It’s the Washington ConsensusTM: a landslide 83% of 8,628+ respondents to an online Post poll agree that the Wizards should definitely re-re-brand themselves the Bullets. Clearly, much of this sentiment is rooted in the region’s same self-destructive nineties nostalgia responsible for our current economic policy etc. But I also wonder if there isn’t an element of “protest vote” at work here, resulting in part from the Post’s strident Saturday editorial “Out of Bounds”:

It’s by paying attention to such details and building a team that people actually want to watch that Mr. Leonsis resuscitated the Capitals and hopes to do again with the Wizards. Nonetheless — and we don’t care how much fan clamor there is for it — it’s a bad idea to even think about changing the team’s name back to the Bullets. It was, of course, Abe Pollin, the late owner of the team, who changed the name in 1997 because he believed it was repugnant to countenance — much less cheer — a team called the Bullets when the city was awash in the violence caused by guns. Mr. Pollin felt firsthand the loss caused by guns when his friend, Israeli Prime Minister Yitzhak Rabin, was assassinated.

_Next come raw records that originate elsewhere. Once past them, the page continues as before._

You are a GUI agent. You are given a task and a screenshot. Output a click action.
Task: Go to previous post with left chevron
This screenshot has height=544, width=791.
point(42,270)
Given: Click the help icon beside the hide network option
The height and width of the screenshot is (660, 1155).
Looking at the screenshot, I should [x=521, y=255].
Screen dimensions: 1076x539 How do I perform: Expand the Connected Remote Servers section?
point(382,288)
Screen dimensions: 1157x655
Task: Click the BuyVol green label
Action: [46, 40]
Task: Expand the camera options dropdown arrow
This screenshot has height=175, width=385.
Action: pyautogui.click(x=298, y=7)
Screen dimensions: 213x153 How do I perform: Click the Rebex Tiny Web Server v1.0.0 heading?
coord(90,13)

Crime has dropped since those awful days, but there are still too many people, mainly young black men, whose lives end with bullets. Mr. Pollin understood the importance of symbols to educate and to inspire, and we would like to think that his leadership in calling attention to the scourge of gun violence might have helped in quelling some of the killing. To return to a name discredited by violence would send the wrong message.

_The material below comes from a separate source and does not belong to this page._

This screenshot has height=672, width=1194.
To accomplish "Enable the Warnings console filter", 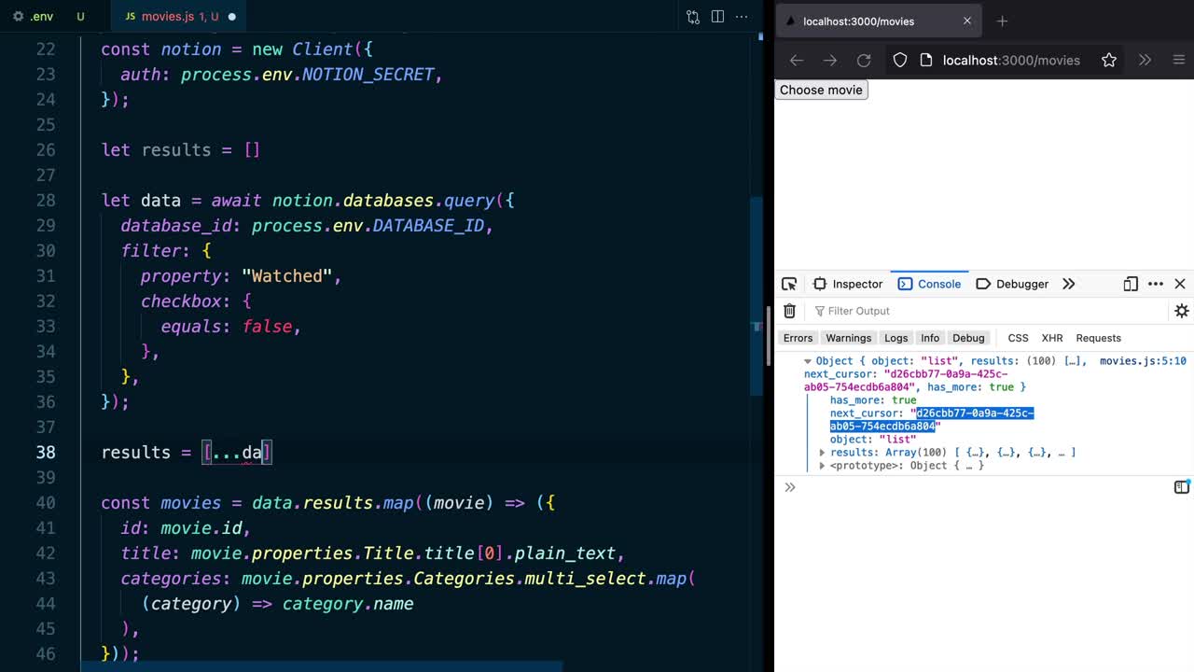I will coord(848,338).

Wait hold on, really? What does Israel really have to do with anything here?The guy changed the name of the basketball team he’d owned for more than three decades, in a city that had made the Murder Capital championships every year for at least two of those, because someone killed someone with a gun in Tel Aviv?

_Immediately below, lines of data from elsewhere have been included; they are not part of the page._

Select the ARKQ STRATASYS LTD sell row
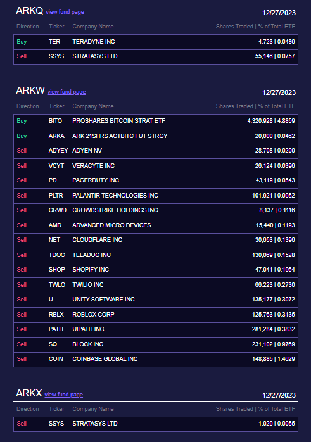311x442 pixels. pos(156,56)
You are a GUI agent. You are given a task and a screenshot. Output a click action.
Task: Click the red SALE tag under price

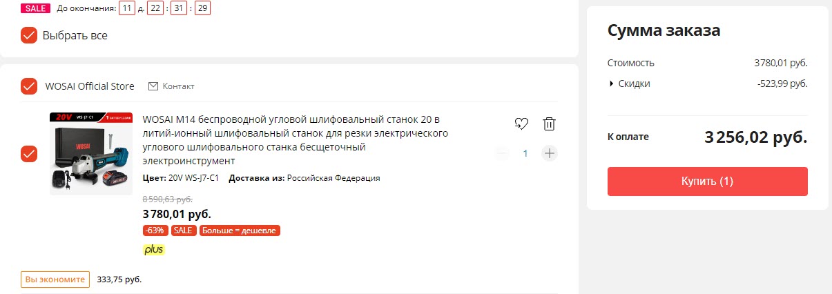pos(184,231)
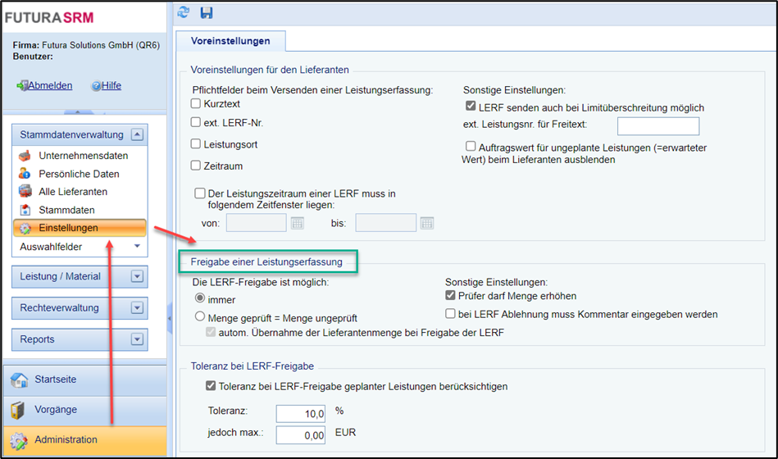Click the Abmelden link
Screen dimensions: 778x459
(50, 85)
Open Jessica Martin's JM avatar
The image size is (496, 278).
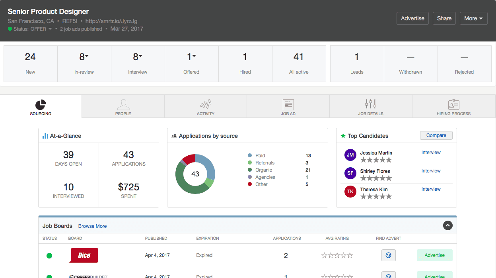(x=350, y=155)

Oh wait actually: not really, no. But you gotta wonder what kind of “message” the Post is trying to send, if not to the young black men mentioned then maybe the rest of us who know from reading all the op-eds about Michelle Rhee how deeply the Washington Post editorial board cares about young black men and young semi-literate, impressionable-to-symbolism people in general. Whatever it is, the Washington Post editorial board clearly wants us to know it also cares deeply about a certain Jewish and democratic state—which might have meant something back in the nineties.

But when there are NBA teams operating within our borders who persist in identifying themselves with weapon references as inflammatory and brazenly full of contempt for Israel as the (Communist China-colluding, ecoterrorist-financing) Houston Rockets, the peacenik Post’s wooly-brained meandering down memory lane is only going to aggravate an increasingly bellicose readership, and thank fucking god for that because the comments were all that kept me from exploiting my second amendment rights after reading this shit:

Seriously, you all wasted editorial staff time and print space on this “issue”?  The problem with liberals is that everything turns into an issue of whether somebody is going to be offended by somebody else’s behavior…except when it matters (see Westboro Baptist and the non-response if you need any clarification). Here is a bonafide non-issue that is being drummed up as an issue by the WP. WP if you feel so strongly about offensive names, how about putting the “full court press” on the Washington Redskins to change their name (sorry about overlapping sports metaphors).

And:

Forgot to mention, as the Post is so PC, why not be outraged by the Wizards name, as it is linked with the KKK, and if the KKK is not more offensive to the population of DC, I don’t know what is

Republicans:

Who is the leftist panty waste that wrote this article? Change the name back to BULLETS today, not tomorrow, today..

and Democrats agreed:

I’m as far left as they come but Jesus WP, this is a stretch. The name of a team has zero to do with the murder rate in this city/area. Do you really stay up late at night thinking this stuff up?

Nothing like Fred Hiatt‘s cognitive death squad to bring back bipartisanship in this town!

There is a certain “who cares” element to this debate, but one has to acknowledge the fawning political correctness of the WaPo, as if the name “Bullets” referred to killings by young black males. Maybe Christian fundamentalists don’t like the name “Wizards” either, so should we pander to them the way the WaPo wants us to pander to the politically correct? If it were up to me, I might name them the “Executioners,” though I suppose the WaPo wouldn’t much like that.

One constructive reader offered some workable compromises:

* Feds
* Rats
* Appropriators
* Taxmen
* Thugs
* Agents
* Crooks
* Fat Cats
* Bureaucrats
* Beltway Bandits
* Traffic

And another offered a gentle lesson in regional history:

The WaPo’s ignorance of history is on display. The team was originally a Baltimore franchise, and its name, the Bullets, referred to a famous passenger train from the great age of train travel: the Baltimore Bullet. When the team moved to Washington, the name came with it. Personally, I think that the name should be revived as a gesture to the region’s culture and history. The name “Bullets” never had anything to do with firearms, and the WaPo’s position is a megaphone for ignorance.

But as one reader acknowledged, it could be worse…

At least it wasn’t another editorial begging for Michelle Rhee’s job or overstating her accomplishments.